- DATA EXTRACTS
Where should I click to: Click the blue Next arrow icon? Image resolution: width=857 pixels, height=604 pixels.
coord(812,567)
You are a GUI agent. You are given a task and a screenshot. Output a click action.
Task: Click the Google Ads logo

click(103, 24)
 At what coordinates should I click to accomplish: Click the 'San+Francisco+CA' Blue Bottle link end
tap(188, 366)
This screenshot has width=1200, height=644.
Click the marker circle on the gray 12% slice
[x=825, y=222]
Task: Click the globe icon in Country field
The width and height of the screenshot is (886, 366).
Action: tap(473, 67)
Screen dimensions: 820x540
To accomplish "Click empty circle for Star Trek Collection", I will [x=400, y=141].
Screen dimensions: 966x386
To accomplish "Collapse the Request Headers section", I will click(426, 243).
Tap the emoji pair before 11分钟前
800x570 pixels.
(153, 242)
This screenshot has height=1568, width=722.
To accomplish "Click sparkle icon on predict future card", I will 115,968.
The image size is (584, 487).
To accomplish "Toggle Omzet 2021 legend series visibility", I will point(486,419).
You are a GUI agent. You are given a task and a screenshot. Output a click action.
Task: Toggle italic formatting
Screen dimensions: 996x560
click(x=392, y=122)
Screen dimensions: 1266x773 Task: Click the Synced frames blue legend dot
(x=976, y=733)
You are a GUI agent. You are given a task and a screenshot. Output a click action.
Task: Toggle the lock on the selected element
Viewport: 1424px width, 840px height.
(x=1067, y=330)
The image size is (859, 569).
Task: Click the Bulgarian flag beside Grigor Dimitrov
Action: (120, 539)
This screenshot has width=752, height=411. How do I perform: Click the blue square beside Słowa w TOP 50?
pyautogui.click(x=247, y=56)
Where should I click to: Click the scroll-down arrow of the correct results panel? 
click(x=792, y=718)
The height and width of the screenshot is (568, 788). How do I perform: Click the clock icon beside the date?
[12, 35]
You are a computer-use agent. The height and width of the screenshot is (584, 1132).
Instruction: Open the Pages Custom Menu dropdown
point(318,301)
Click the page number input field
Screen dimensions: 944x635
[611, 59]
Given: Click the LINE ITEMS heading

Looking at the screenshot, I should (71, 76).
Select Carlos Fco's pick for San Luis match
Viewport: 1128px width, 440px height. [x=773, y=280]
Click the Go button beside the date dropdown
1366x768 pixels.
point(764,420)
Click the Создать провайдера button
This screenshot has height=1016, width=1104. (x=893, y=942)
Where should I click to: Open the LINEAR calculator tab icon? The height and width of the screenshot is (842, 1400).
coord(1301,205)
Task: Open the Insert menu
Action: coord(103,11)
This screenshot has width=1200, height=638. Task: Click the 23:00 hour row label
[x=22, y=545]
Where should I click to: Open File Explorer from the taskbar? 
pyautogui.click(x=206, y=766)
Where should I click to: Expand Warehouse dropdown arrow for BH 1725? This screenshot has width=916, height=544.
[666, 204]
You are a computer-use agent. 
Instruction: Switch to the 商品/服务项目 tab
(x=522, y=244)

- WHAT TO WORK ON
Repeat, word for word, the lines above between the line holding "Screen dimensions: 820x540" and the line holding "This screenshot has height=1568, width=722.", inclusive; omit everything else.

- ANSWER SPACE
Screen dimensions: 820x540
To accomplish "Click empty circle for Star Trek Collection", I will [x=400, y=141].
Screen dimensions: 966x386
To accomplish "Collapse the Request Headers section", I will click(426, 243).
Tap the emoji pair before 11分钟前
800x570 pixels.
(153, 242)
This screenshot has height=1568, width=722.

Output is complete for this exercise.